第8話

ランタンフォレストに到着し、野営の準備を進めていた頃にはすっかり日が沈んでいた。

ノアは冷たい風に身を包まれながら、その広大な森を見渡す。

月の光が葉っぱの隙間から差し込み、幻想的な光景が広がっていた。


しかし幻想的な光景とは裏腹に、闇に包まれた木々が不気味な影を落としていた。

微かに聞こえる風のささやきは不安を誘うようである。

理由は明白で、グロームスワンプに漂う魔法を含んだ瘴気が風に乗ってランタンフォレストにまで流れて来ているからだ。


魔法を含む瘴気は何らかの形で魔物達に影響を与える。

特に精霊種や幽鬼種の魔物は通常の固体よりも強力になる。


ノアはミルカを野に放ち単独で行動する。

訓練された愛馬は飼い主の周囲から離れず、敵を察知した時には早足に逃げ、指笛を鳴らせば寄ってきてくれるのだ。


彼女は周囲を警戒しながら森を進んで行く。

彼女の歩みは静かで、木々の間を縫うように進んでいった。

足元に落ちている葉がサクサクと音を立てる。


「見つけた」


ノアは地面に残されたウィスプの軌跡を見つけた。

それは幽かな青い光が蠢く痕跡であり、彼女の探索の目印となる。

彼女が軌跡を追っていくと、徐々に遠目からウィスプの姿を確認できるようになっていった。

対象に近づくにつれてその青い光が次第に明るくなっていくのを感じる。


「ウィスプ……幽鬼の一種だから銀閃爆弾と月光油が必要だね」


森の中でノアは止まり、周囲を見回します。

青白い光の球体が闇に浮かび上がり、空中を舞い踊りながら魅惑的な輝きを放っていた。

近づいてよく見てみると、それはランタンが宙に浮いていた。

ランタンの内部から青白い炎が灯されていて、それが美しい明かりを放っているようだ。


たしか、一説によると罪を犯した精霊が魔法のランタンに幽閉され、幽鬼に売り払われたなれの果てという話があったっけ。
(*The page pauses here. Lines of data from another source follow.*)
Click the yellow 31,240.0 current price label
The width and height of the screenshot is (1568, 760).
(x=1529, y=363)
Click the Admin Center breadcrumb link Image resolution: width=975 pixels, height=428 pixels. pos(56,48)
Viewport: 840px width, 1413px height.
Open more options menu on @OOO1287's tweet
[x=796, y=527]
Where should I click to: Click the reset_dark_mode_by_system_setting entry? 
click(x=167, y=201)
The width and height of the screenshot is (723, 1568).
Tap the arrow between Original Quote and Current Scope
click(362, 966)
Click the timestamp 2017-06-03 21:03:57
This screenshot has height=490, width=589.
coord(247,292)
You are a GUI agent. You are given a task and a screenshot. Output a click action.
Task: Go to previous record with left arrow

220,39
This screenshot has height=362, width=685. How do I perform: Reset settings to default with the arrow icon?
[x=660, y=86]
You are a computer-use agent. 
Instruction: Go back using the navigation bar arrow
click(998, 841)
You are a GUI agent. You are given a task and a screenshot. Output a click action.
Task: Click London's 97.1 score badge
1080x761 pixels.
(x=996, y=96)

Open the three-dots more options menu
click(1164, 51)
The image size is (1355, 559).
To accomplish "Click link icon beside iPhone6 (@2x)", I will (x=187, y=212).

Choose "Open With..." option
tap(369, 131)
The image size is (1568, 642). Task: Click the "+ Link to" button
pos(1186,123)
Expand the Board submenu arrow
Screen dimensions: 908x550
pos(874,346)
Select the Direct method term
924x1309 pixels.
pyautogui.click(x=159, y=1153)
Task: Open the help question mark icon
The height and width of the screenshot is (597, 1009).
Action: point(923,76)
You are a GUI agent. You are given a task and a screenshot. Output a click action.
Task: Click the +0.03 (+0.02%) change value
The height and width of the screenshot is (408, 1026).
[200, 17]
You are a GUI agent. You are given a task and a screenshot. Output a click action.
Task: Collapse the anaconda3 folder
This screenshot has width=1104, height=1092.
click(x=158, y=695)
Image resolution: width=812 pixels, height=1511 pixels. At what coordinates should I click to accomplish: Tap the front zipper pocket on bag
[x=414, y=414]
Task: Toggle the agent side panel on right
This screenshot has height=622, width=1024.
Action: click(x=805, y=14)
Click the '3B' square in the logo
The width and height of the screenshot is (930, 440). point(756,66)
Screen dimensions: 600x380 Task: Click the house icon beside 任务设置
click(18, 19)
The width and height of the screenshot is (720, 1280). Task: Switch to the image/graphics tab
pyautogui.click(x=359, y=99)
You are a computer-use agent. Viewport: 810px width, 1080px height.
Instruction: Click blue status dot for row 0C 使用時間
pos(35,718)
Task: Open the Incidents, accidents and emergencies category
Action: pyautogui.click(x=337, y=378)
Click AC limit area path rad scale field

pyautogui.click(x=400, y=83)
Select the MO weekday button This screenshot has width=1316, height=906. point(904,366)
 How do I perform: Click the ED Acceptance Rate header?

ランタンに閉じ込められた精霊は幽鬼の原動力となり永遠に燃料として使われ、呪いを振り撒く呪物と化すらしい……怖い話ね。


「3匹だけなら直ぐに処理できそうだ」


ノアは剣を鞘から抜き、月光油を塗る。

ウィスプは呪いを振り撒くし人を襲う――さっさと倒して終わらせよう。


幽鬼と退治する場合、銀の武器だけでは対抗できない。

肉体を持たない魔物には、そもそも物理攻撃があまり有効ではないし、通用しない。

そこで月光油を銀の剣に塗るのだ。こうする事で魔法の油が効果を発揮し、幽体に対して物理攻撃が可能となるのだ。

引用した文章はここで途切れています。